When I posted this on Facebook, I wrote:
Here’s my latest article, a report about the seemingly unending ordeal of former Guantanamo prisoner Abdulqadir al-Madhfari.
Held at Guantanamo for 14 years, and then for another five years in the UAE (where he was supposed to be freed, but where his imprisonment continued), he was recently forcibly repatriated to Yemen, with eleven of his compatriots, but after just one week reunited with his family, who were alarmed at the decline in his mental health, he was seized by Houthi militia at a checkpoint in Sana’a, and is now being held incommunicado in an undisclosed location.

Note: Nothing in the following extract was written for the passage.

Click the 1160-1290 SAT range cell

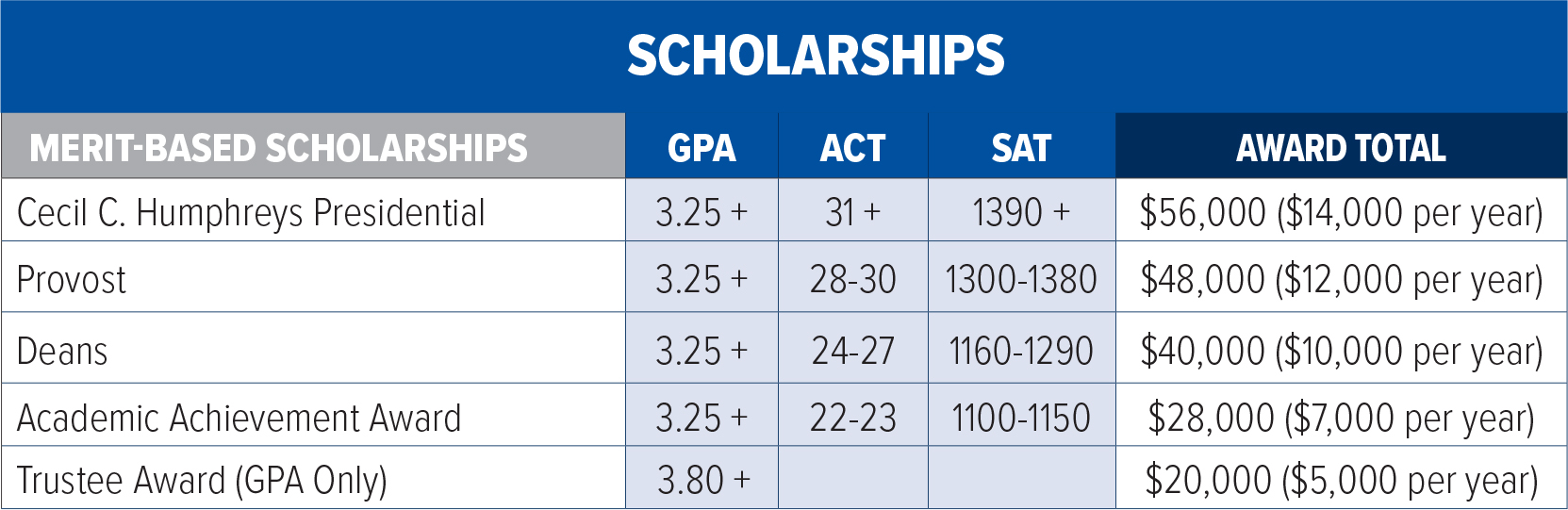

The US bears a huge responsibility for al-Madhfari’s plight, but sadly I doubt that the State Department has any leverage with the Houthis. The Biden administration does, however, need to do whatever it can to ensure the safety of the other men repatriated from the UAE.
...on November 23rd, 2021 at 6:53 pm
Andy Worthington says...
Natalia Rivera Scott wrote:
The US just throws them away after illegally detaining them and leaves them, with their lives broken, in terrible conditions. It’s hard to believe how they always get away with that!
I read about their lives after Guantánamo and most of the times it’s heartbreaking.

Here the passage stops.